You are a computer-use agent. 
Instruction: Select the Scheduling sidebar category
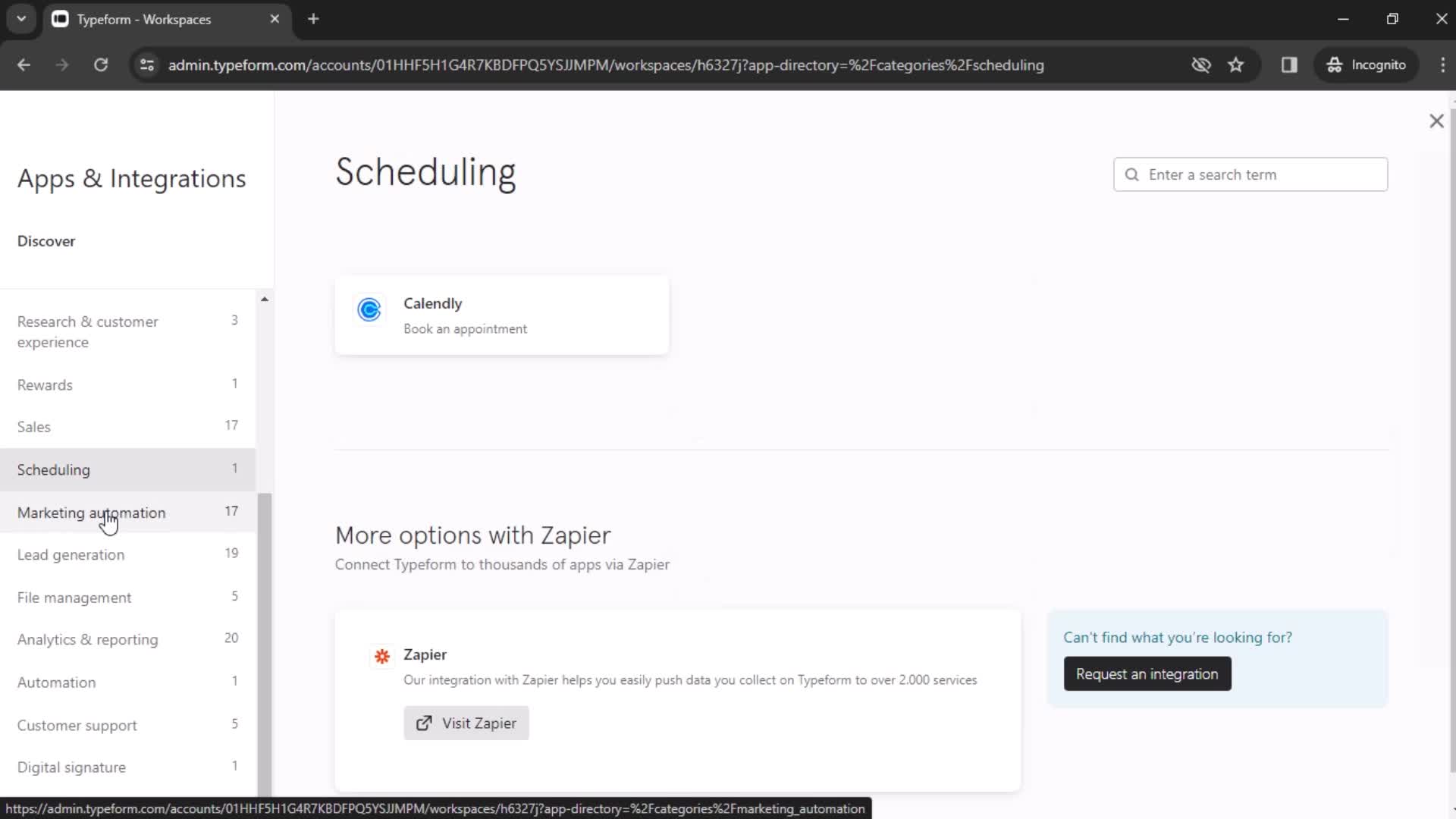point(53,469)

# # # # #

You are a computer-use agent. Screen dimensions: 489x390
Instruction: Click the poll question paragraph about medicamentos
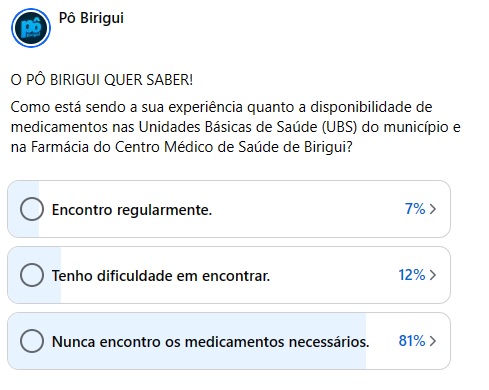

# # # # #

# Problem to work on:
Begin at the line above that has "You are a computer-use agent. Screen" and stop after the line that has "Instruction: Click the", copying each line exactly and adding nothing else.

# Exercise solution:
You are a computer-use agent. Screen dimensions: 489x390
Instruction: Click the poll question paragraph about medicamentos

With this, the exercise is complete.